⟨
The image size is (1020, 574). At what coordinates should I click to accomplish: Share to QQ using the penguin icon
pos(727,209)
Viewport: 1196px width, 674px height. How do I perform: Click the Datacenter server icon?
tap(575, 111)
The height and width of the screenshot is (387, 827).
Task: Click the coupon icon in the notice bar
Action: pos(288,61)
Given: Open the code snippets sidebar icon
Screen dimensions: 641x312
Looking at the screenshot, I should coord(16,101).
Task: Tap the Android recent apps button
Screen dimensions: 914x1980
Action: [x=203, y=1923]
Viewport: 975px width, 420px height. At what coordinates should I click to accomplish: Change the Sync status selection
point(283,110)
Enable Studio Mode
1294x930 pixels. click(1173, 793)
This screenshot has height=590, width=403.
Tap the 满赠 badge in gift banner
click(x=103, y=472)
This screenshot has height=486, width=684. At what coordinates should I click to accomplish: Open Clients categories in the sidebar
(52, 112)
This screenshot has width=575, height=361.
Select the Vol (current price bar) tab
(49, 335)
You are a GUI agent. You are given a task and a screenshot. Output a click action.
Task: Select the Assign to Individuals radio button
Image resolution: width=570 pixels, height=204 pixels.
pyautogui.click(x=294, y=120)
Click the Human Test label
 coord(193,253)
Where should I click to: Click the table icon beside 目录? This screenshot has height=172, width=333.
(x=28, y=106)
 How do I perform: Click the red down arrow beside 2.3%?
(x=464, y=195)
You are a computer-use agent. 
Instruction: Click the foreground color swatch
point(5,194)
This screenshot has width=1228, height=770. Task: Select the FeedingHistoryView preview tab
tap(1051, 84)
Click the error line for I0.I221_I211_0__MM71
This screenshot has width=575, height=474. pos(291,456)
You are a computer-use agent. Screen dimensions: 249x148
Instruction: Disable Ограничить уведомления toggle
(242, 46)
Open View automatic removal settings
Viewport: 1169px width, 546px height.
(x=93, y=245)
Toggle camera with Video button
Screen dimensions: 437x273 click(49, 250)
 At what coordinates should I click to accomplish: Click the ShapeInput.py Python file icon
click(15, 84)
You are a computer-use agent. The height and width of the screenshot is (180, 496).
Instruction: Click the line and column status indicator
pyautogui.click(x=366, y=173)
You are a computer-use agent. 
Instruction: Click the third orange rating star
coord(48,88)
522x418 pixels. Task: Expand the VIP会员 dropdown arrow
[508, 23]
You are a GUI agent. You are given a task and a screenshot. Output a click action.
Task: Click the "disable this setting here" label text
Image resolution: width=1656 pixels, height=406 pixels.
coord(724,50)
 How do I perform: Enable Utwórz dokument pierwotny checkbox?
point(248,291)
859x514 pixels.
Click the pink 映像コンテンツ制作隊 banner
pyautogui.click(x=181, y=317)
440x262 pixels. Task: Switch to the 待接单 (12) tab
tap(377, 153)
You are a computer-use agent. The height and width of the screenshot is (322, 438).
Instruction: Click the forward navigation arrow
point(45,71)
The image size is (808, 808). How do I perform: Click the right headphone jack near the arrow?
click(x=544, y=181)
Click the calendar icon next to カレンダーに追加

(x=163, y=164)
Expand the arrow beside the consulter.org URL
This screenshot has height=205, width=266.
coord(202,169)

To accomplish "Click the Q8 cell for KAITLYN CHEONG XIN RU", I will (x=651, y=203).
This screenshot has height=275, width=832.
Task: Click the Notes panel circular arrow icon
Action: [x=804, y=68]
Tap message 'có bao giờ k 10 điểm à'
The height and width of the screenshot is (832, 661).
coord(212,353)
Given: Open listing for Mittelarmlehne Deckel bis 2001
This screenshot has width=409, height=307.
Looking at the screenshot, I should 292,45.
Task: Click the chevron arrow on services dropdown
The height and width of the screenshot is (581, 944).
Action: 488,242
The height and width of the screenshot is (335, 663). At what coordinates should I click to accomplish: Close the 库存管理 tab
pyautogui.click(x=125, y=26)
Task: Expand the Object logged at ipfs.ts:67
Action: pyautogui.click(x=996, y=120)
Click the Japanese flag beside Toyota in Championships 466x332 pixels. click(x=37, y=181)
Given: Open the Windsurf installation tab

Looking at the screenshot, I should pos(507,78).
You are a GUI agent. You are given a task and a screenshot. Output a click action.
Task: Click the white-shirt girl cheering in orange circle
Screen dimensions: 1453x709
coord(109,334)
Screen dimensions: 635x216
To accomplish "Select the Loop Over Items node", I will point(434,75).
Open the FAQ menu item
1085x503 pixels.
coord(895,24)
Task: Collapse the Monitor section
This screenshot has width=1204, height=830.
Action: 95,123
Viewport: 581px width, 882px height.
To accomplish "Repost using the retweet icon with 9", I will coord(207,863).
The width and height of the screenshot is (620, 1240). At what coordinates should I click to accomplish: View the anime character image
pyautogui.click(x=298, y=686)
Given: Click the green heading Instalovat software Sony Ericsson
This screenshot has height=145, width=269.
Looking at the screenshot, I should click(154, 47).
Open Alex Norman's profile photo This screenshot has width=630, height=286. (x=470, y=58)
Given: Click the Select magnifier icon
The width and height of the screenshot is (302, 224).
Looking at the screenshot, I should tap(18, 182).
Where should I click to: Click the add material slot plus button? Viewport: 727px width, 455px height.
⟩
**YOUR GOAL:** Copy everything from the start of the data down through the line containing "Looking at the screenshot, I should coord(16,101).", both ends included, exactly as it appears.

**THE RESPONSE:**
The image size is (1020, 574). At what coordinates should I click to accomplish: Share to QQ using the penguin icon
pos(727,209)
Viewport: 1196px width, 674px height. How do I perform: Click the Datacenter server icon?
tap(575, 111)
The height and width of the screenshot is (387, 827).
Task: Click the coupon icon in the notice bar
Action: pos(288,61)
Given: Open the code snippets sidebar icon
Screen dimensions: 641x312
Looking at the screenshot, I should coord(16,101).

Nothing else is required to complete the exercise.